The Landsat program has been a success, in large part because of an emphasis on the knowledge of the calibration of the sensors, both geometric and radiometric [4]. The radiometric and geometric assessment of the sensors has relied on a combination of both pre-launch and post-launch efforts using a variety of sources and methods. TIRS pre-launch calibration and characterization was completed successfully at NASA GSFC using a custom-built calibration ground support equipment (CGSE) system. Since commencing routine operations in March, 2013, TIRS has demonstrated excellent performance [5]. This paper addresses the spatial characterization assessment of the TIRS instrument, both pre- and post-launch. A brief description of sensor spatial quality follows. Section 2 describes the methods and approaches for determining the spatial quality. Section 3 details the methodologies used both pre-launch and post-launch. The results obtained from the two mission phases are discussed in Section 4, followed by conclusions.

> COLLECTED MATERIAL

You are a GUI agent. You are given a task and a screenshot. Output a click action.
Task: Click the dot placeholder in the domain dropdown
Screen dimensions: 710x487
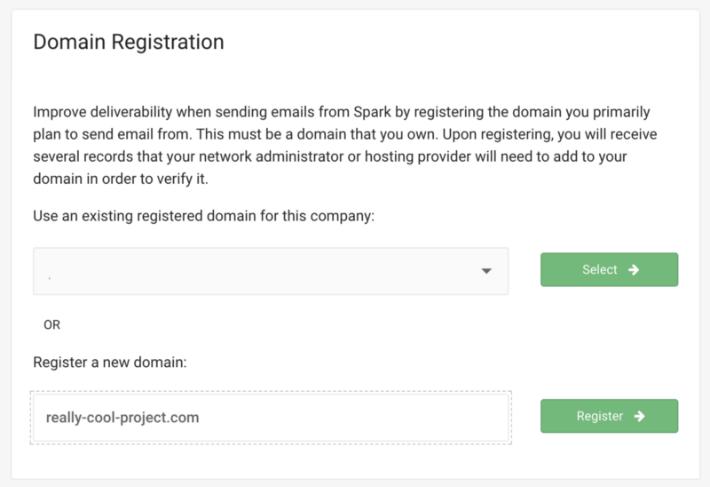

> TASKS FOR THIS EXERCISE
#1 In the passage on the TIRS instrument, where was its pre-launch calibration and characterization completed?
#2 Write the next part of the passage on the TIRS instrument, picking up after its final sentence.

> ANSWERS BELOW
#1 At NASA GSFC, using a custom-built calibration ground support equipment (CGSE) system.

#2
2. Sensor Spatial Performance

The spatial quality of an optical remote sensing satellite image is often a difficult concept to define, as it involves many aspects of the imaging system. However, in general, spatial quality refers primarily to the interaction between ground sample distance (GSD) and the point spread function (PSF) of an imaging system. The GSD is the distance between centers of adjacent pixels and is given nominally in the horizontal and vertical directions. The PSF of an imaging system is a measure of the amount of blurring that occurs due to all of the components that comprise the imaging system. All of the energy received at the detector of the imaging system is not uniformly distributed across the area of the detector as transferred from the projected pixel on the surface and, in fact, always includes energy coming from outside the nominal instantaneous field of view for a given detector. Thus, there is a complex interaction among all components of the imaging system (optics, detectors, electronics and atmosphere) forming the PSF and, ultimately, the spatial quality of the system. A more detailed review of this relationship can be found in [6,7].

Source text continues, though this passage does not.